## DATA TO PROCESS
• • • •
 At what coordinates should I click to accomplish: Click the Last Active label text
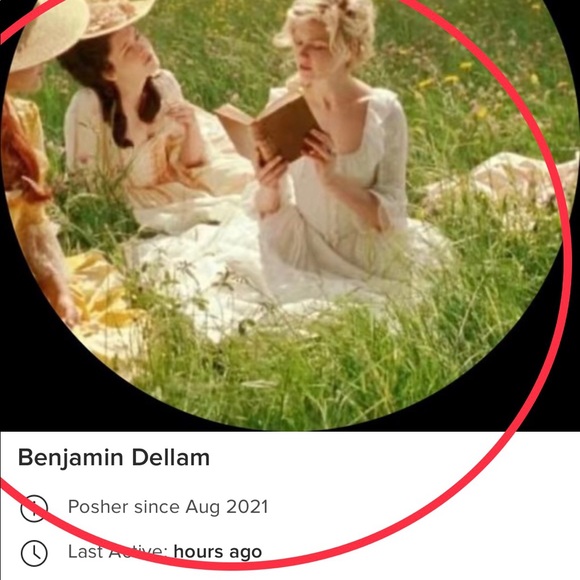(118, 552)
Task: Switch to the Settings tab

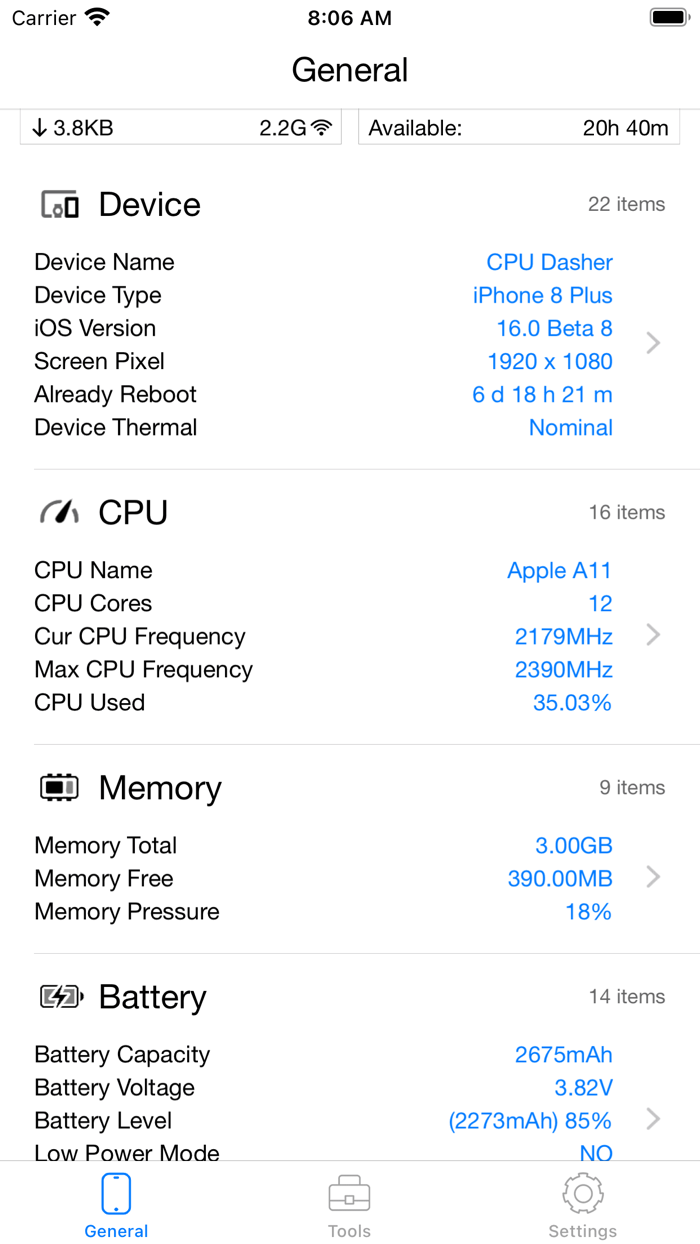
• • • •
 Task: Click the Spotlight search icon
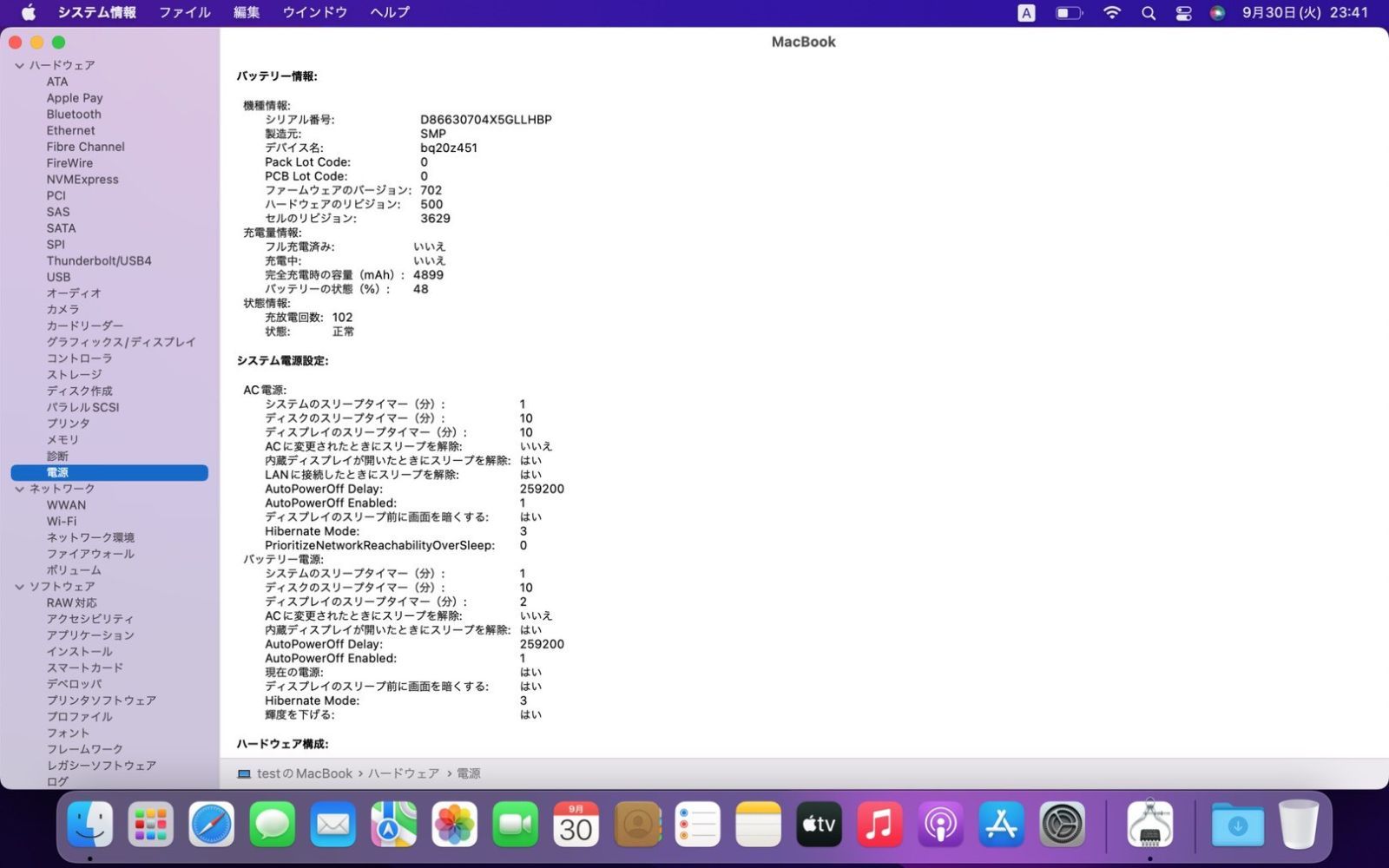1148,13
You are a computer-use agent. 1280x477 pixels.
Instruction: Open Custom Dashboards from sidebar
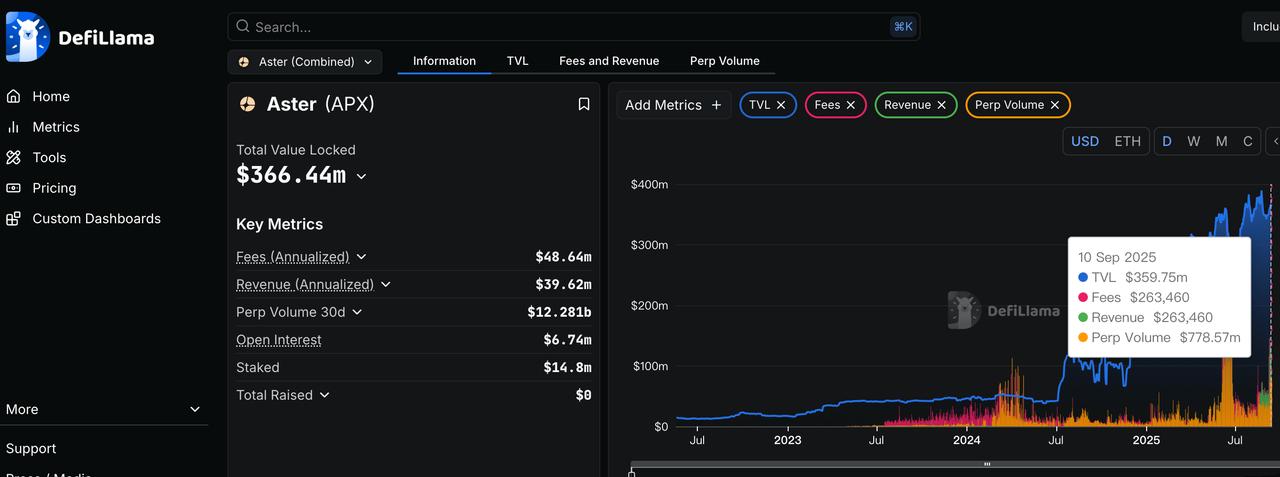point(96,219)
• • • •
## TASK ITEM
Using the data above, retype exactly the lines from the line with "At what coordinates" to the line with "Task: Switch to the Settings tab", inclusive. No pictures and nothing else.

## EXERCISE RESULT
 At what coordinates should I click to accomplish: Click the Last Active label text
(118, 552)
Task: Switch to the Settings tab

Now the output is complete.